Today, I am happy to have another nephew. My sister gave birth to a beautiful little boy this afternoon, whom she named "Landon". I'll admit that it is taking me some time to get used to it. It is a little different from what I am used to. I do love unique names though. My own daughter's name is not too common, though we didn't pick it for that reason. Anyway, Landon weighs in at 8 lbs. and 13 oz. . I wish that I could say how long he was, but I somehow missed that measurement. I was nominated as the impromptu photographer though, so I was a little busy. I am sure that I can get my sister to write it all down on the back of one of my photos though.
Landon really is an adorable little boy, and I hope that my sister thoroughly enjoys the time that she has with him.
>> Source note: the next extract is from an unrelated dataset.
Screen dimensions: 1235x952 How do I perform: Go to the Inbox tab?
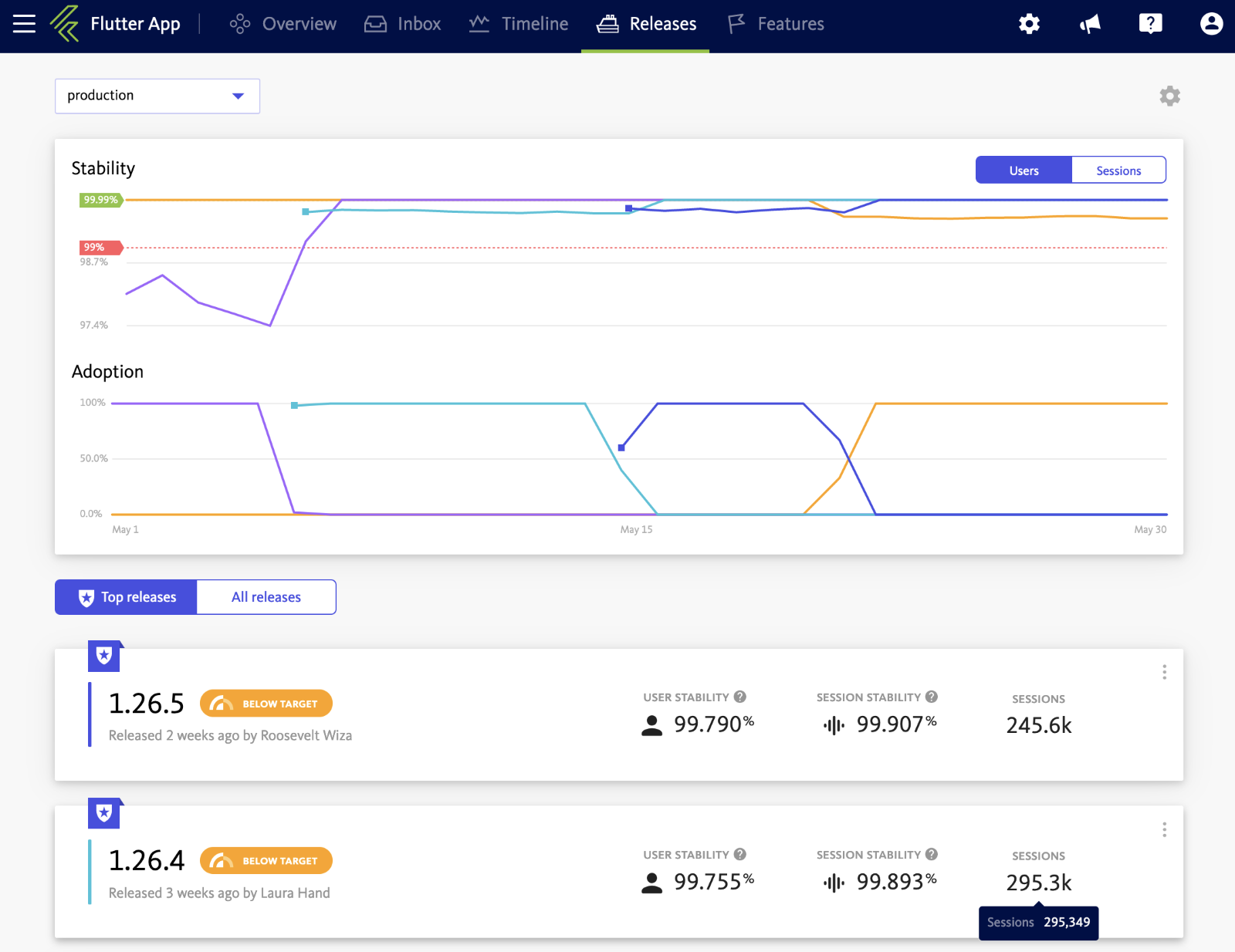[x=403, y=24]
Kids can be a real trial, but they are blessings beyond compare. I've come to understand that nothing worth having really comes too easily. There's always some difficulty to be had, but obviously parents don't mind terribly much, or there would never be little cone-headed babies to coo at.
This week is going to be different, I am sure. If everything goes normally, Sis and her baby should be able to come home tomorrow. I'm sure that they are going to spend most of their time napping and eating. On Friday, I get to go out shopping by myself, which is not exactly the norm. Usually, my sister goes with me, but of course she will be occupied. So, I am going to go shopping for both of our families, and then drop off her groceries to her.
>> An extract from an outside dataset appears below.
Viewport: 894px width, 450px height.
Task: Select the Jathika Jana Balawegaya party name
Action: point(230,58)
In some ways, I am glad that much of the fuss is over for now, with as many things as have been going on with my family. I will be glad to have silence and work. It sounds funny to some people, I am sure. For me though, it is a blessing to be able to work hard, talk little, and fall asleep slightly sore. I've just been too stressed and over-emotional lately. I think that some of it stems from the baby stuff, some from melodrama with my mom, and some with brattiness from my daughter. Today, DD decided to tell me that she wished that I was in heaven. Then, she said that she never wanted to come home, that she wanted to live with my youngest sister and her family. *sigh* So much unknowingly hurtful talk from such a little person of 4 years old. Emotionally, I am feeling as though I am naked, curled up in a ball on the floor, and everyone is just taking turns at kicking me. Charming mental picture, I am sure. lol I just need to de-stress and get myself together again.
In the meantime, I guess I get a refreshers course on changing newborn babies, and all of that good stuff. I wasn't able to hold the baby today, because we all got chased out so my sister could have her first breastfeeding "lesson". lol It's all good anyway. I am at the tail-end of a cold anywho, and don't need to be getting the baby sick. We'll have plenty of time for him to get to know me as it is.